Napoleon Bonaparte Charlton (May 13, 1815 – June 17, 1896) was a politician who served in the Texas House of Representatives and Texas Senate from early 1846 to late 1866.

Life
Napoleon was born on May 13, 1813, in Sumner, Tennessee to James Charlton and Rachel Blackmore. He is one of 10 children. He also had 5 children, 3 boys and 2 girls. He died on June 17, 1896, in Tyler, Texas at the age of 83.

Politics
Charlton served many terms in the Texas Hose and Texas Senate.

Here is a list of his services:
 House of Representatives
 1st representative of the Texas House of Representatives, District Liberty (February 16, 1846 – December 13, 1847)
 3rd representative of the Texas House of Representatives, District 23 (November 5, 1849 – November 3, 1851)
 4th representative of the Texas House of Representatives, District 1 (November 3, 1851 – November 7, 1853)
 5th representative of the Texas House of Representatives, District 34 (November 7, 1853 – November 5, 1855)

Collected data entries
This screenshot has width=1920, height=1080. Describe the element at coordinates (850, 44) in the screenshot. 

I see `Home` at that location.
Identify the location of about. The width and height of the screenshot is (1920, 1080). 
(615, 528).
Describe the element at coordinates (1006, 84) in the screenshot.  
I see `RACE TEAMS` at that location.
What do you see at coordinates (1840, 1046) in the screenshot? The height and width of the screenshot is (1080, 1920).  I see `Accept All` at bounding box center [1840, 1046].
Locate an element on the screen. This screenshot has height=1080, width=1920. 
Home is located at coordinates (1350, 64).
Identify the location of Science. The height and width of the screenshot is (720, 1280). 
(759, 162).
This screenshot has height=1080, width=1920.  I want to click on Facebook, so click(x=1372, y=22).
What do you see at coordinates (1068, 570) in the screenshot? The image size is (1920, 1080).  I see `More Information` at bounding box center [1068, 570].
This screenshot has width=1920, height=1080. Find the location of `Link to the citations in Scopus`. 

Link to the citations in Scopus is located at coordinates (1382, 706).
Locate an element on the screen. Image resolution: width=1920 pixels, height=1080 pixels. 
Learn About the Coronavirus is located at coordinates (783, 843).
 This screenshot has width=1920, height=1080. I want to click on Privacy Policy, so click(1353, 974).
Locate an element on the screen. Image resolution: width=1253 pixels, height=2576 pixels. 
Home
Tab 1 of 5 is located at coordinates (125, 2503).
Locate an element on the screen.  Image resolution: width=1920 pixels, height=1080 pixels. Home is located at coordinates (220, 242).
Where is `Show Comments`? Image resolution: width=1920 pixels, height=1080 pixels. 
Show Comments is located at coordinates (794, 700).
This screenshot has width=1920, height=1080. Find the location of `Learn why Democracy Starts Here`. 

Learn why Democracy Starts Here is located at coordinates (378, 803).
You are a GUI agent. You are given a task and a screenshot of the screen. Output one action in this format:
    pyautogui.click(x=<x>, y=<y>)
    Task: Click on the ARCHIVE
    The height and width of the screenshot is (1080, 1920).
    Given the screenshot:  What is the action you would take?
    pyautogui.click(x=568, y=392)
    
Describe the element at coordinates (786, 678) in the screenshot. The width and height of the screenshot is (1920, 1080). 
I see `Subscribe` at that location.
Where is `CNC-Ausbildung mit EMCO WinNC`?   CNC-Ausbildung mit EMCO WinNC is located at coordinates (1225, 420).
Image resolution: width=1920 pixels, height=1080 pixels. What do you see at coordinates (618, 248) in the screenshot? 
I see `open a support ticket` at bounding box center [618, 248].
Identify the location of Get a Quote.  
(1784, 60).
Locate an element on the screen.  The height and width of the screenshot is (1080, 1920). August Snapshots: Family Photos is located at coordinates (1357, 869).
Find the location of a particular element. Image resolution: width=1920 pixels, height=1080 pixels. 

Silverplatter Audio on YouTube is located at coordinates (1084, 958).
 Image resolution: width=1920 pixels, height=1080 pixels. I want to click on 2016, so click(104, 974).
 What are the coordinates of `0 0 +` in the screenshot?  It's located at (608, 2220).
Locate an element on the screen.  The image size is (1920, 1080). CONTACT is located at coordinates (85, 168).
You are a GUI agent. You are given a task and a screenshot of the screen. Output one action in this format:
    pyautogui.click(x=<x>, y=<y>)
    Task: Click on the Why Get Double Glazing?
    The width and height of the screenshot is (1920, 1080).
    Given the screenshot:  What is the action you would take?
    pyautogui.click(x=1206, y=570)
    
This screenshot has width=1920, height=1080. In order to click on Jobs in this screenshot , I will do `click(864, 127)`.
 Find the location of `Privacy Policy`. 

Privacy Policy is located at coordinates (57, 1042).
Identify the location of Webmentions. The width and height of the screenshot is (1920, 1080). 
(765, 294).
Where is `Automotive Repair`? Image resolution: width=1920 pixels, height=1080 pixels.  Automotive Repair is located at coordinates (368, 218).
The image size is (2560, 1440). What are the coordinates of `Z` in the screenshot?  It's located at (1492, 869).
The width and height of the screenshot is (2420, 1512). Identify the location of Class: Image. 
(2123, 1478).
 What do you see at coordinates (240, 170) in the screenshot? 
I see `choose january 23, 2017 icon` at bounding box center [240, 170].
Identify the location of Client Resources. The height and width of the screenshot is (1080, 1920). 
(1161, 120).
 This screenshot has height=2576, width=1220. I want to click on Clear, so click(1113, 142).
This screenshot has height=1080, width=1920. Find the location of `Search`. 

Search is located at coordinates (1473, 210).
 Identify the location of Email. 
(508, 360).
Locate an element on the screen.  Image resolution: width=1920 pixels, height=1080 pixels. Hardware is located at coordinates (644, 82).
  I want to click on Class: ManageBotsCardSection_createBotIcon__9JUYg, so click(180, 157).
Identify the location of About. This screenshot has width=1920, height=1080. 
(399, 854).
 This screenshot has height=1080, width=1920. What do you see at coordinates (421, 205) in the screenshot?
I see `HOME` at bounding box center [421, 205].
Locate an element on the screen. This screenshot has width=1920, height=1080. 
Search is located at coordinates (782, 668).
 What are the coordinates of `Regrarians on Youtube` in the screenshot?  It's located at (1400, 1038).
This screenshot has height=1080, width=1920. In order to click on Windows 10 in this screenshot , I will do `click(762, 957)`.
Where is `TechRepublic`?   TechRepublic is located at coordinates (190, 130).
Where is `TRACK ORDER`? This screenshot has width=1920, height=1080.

> _Work item_: Return the full Napoleon Bonaparte Charlton biography unchanged, word for word. The records can be set aside here.

> _Solution to the exercise_:
Napoleon Bonaparte Charlton (May 13, 1815 – June 17, 1896) was a politician who served in the Texas House of Representatives and Texas Senate from early 1846 to late 1866.

Life
Napoleon was born on May 13, 1813, in Sumner, Tennessee to James Charlton and Rachel Blackmore. He is one of 10 children. He also had 5 children, 3 boys and 2 girls. He died on June 17, 1896, in Tyler, Texas at the age of 83.

Politics
Charlton served many terms in the Texas Hose and Texas Senate.

Here is a list of his services:
 House of Representatives
 1st representative of the Texas House of Representatives, District Liberty (February 16, 1846 – December 13, 1847)
 3rd representative of the Texas House of Representatives, District 23 (November 5, 1849 – November 3, 1851)
 4th representative of the Texas House of Representatives, District 1 (November 3, 1851 – November 7, 1853)
 5th representative of the Texas House of Representatives, District 34 (November 7, 1853 – November 5, 1855)